Brilliant threadlight wrapped around him like liquid starlight—soft, serene, and absolute. Yinoh's eyes fluttered open as the divine warmth sank into his skin, sealing his fate. When he looked at me, his face was glowing with that new, celestial radiance. I forced my mouth to move, trying to smile at him, but my lips felt like a mask made of lead.

He started to smile back—until he actually saw me.

I watched the joy slowly die in his eyes as he realized I was still kneeling, trapped in the cold. He said nothing. He didn't have to. The heavy, suffocating shadow draped around my shoulders spoke for itself.
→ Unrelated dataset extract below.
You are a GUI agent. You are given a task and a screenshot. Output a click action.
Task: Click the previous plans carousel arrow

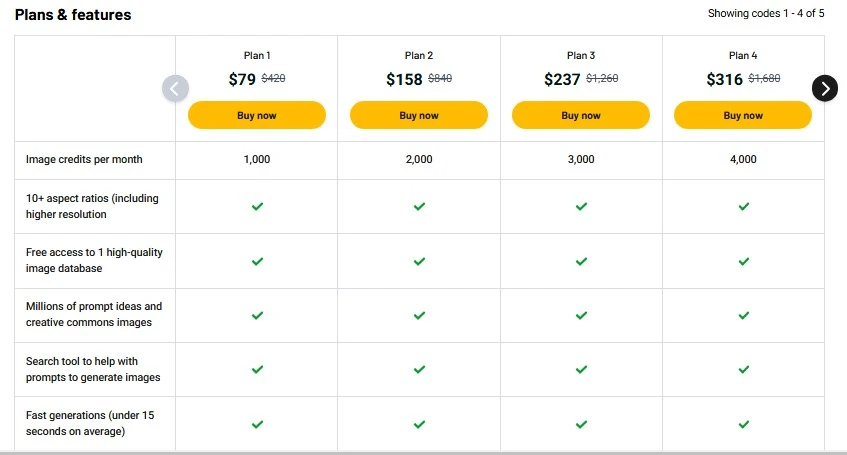pos(175,88)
As the last strands of moonlight unraveled from the plaza and drifted back into the sky, the world plunged back into ordinary darkness. But I stayed exactly as I was. Unchanged. Hollow.

The truth settled into my bones, slow and agonizing. I hadn't just failed the rite. It was worse than that. I realized I had come to the Celestial Weave with nothing but a void in my chest.

What kind of fool kneels before the heavens with nothing to offer but doubt?

The Arkan hadn't missed me in the crowd. It hadn't been an oversight.

The sky had looked directly at me. It had searched me, weighed me, and found absolutely nothing worth taking.